At 10,000 miles, the engine will be completely stripped to assess the mods made and the effectiveness of the ceramic coating. Results will be posted, warts and all.

If you've dropped a tooth that makes a considerable difference, tough to make the comparison on the other mods, though I'm sure you are getting some effect.

I have a near stock 850 that wants to pull the riders arms off in the low and midrange. Just open pipes and a tiny compression increase, 21 tooth. That's how they all are if it's a happy motor.
I decided to leave the motor alone after it dragged me up the seven mile long Salmo Creston 8% grade at just under the ton, luggage and all!
Twin Amals don't hurt.

Glen

Dropped a tooth? I'm running a 22 tooth and the bike is much stronger than any 850 with a 21 tooth that I've ever ridden. I'll bet you don't get 65 (Imperial) miles per gallon with your twin Anals.
 
Another interesting thing. I had reason to change the Tri-Spark recently, so I set the timing roughly and proceeded to run the bike for a couple of weeks before it could be set more accurately. It ran very well with just an annoying habit of being hard to start from cold. When it was checked, I'd been running 36 degrees of advance with no ill effects. In previous incarnations, it has always let me know it was unhappy by pinging while accelerating from low revs in warm weather, running 98 octane, even if the timing was correct. I'm now running 95. This tells me that the coatings on the piston tops, ports, combustion chambers and valve heads are working as they should. I can highly recommend the ceramic coating of engine components.
 
Fullauto said:
worntorn said:
Fullauto said:
I run a 22 tooth sprocket and when I had a 23 tooth and a standard motor, it felt a bit breathless, especially getting back to cruising speed after backing off for traffic.

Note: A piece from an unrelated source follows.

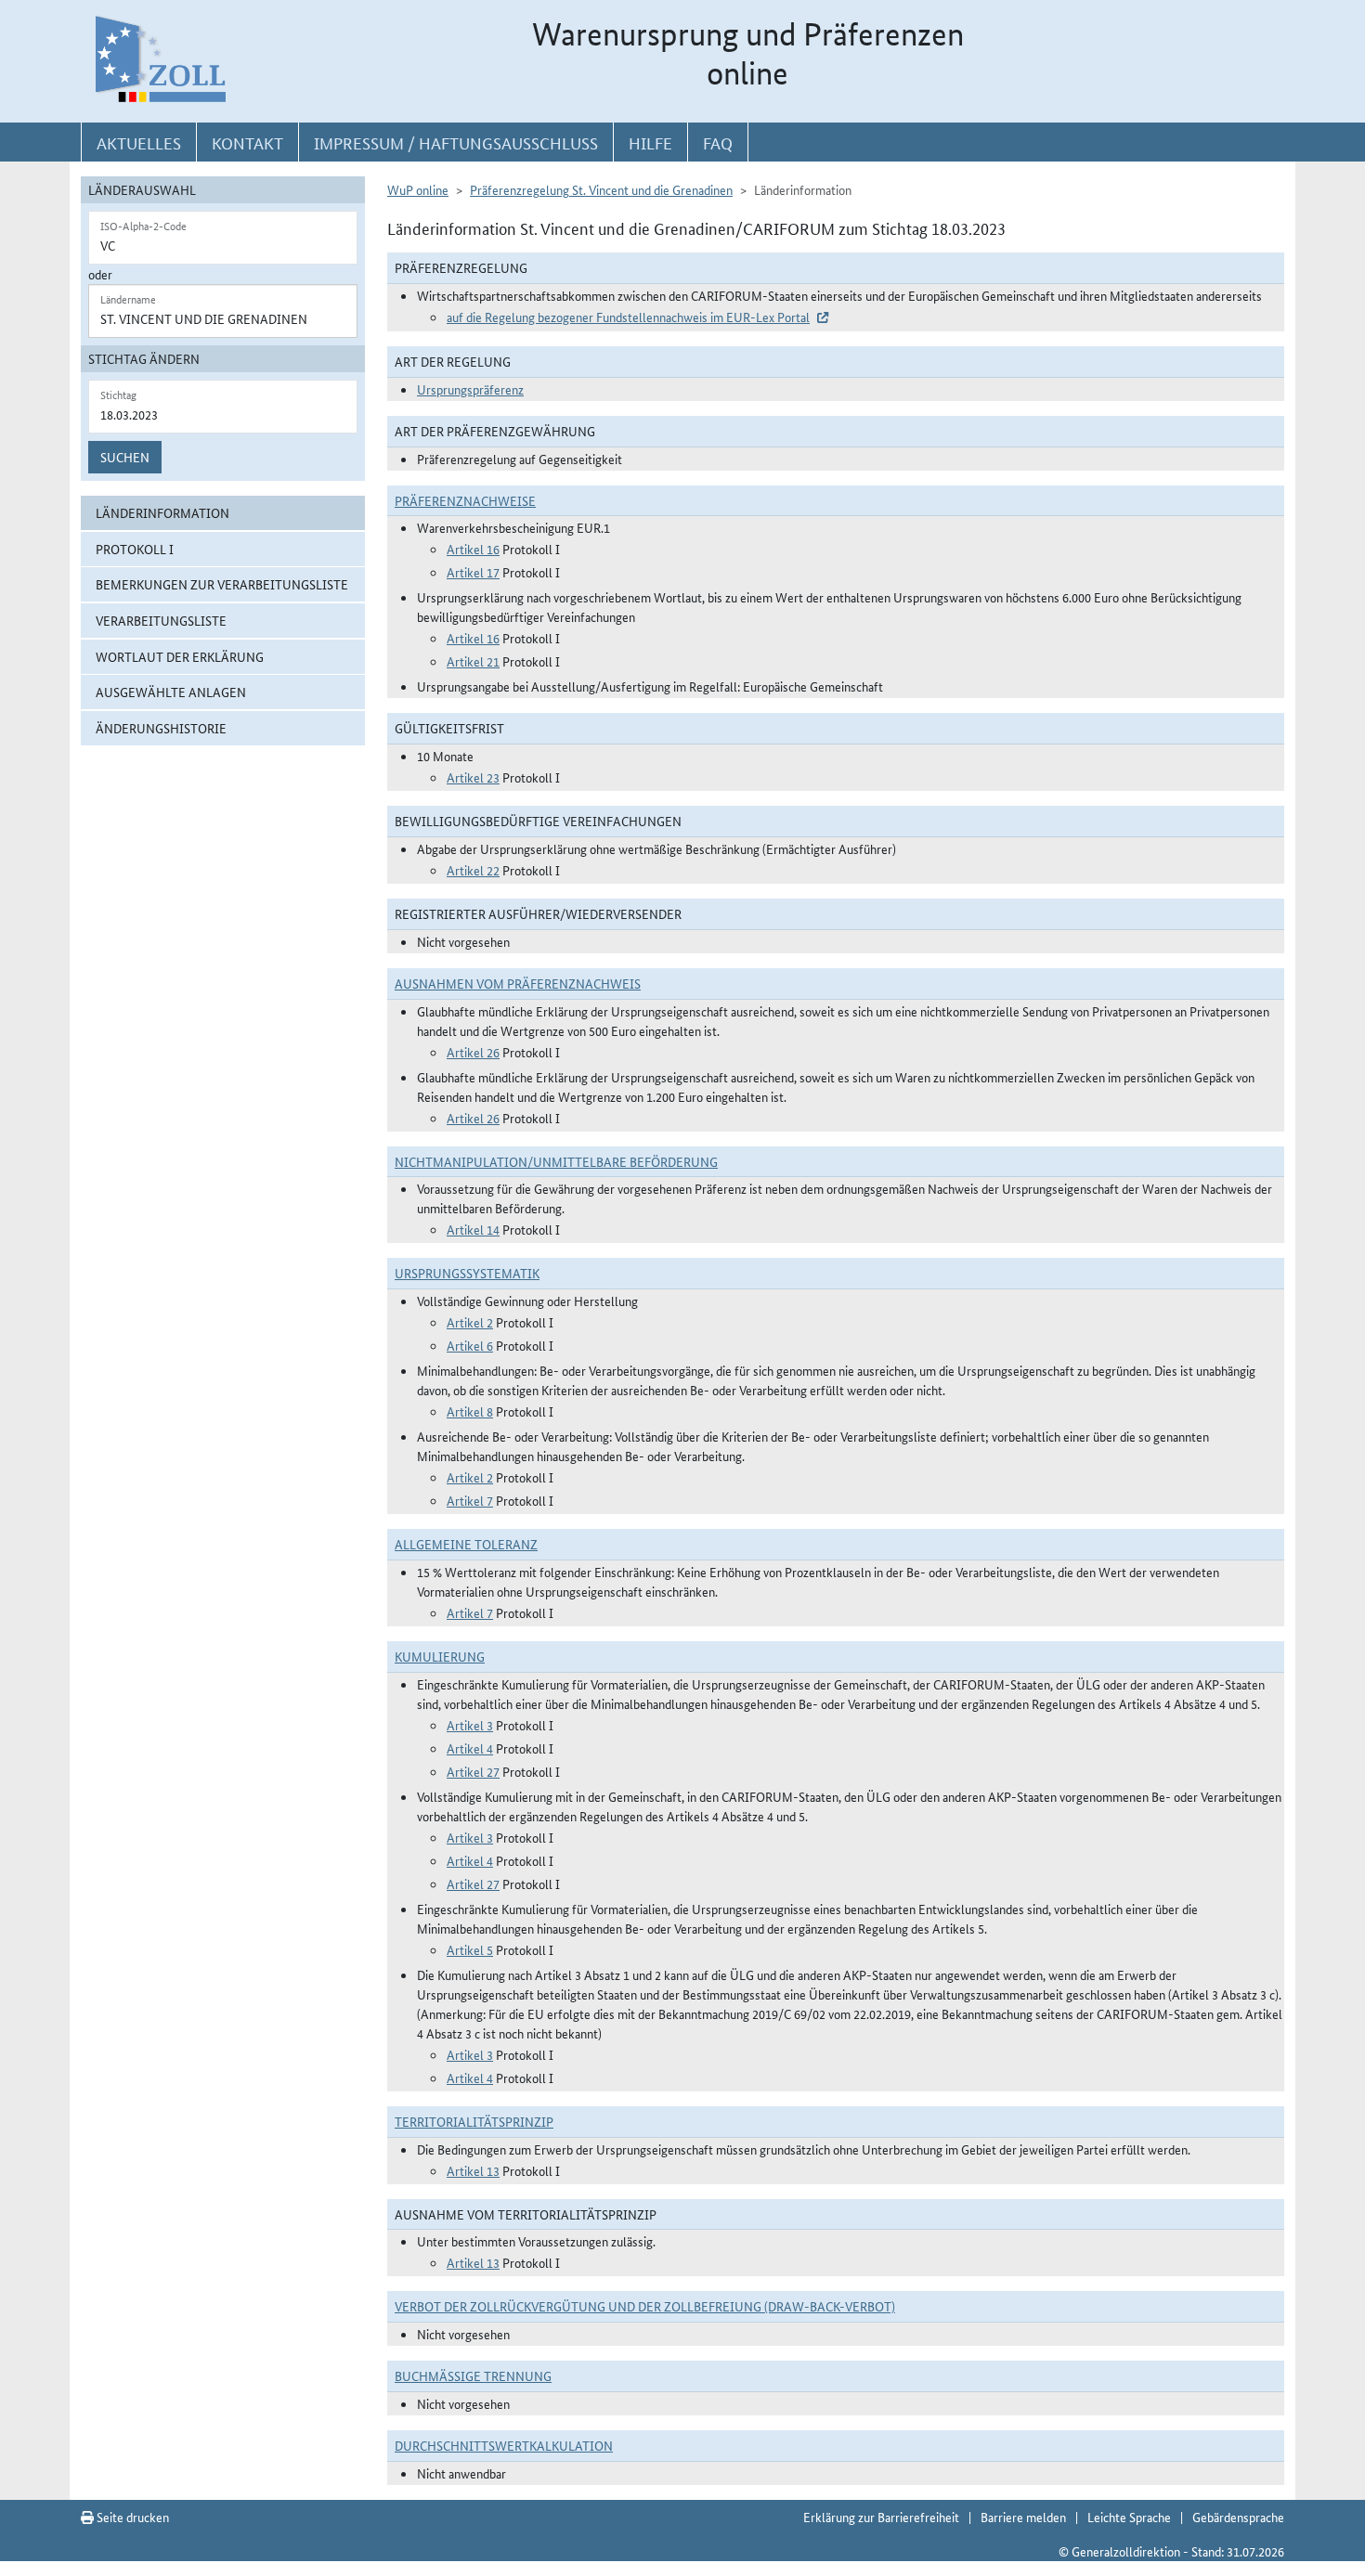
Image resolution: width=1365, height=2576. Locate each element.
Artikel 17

Dropped a tooth? I'm running a 22 tooth and the bike is much stronger than any 850 with a 21 tooth that I've ever ridden. I'll bet you don't get 65 (Imperial) miles per gallon with your twin Anals.


In the top bit it sounds like you are comparing the modified motor using a 22 tooth against your standard motor packing 23 teeth unless, I'm mistaken?

I get 60+ imperial if I ride like a little old lady and 50-55 if I use the bike harder.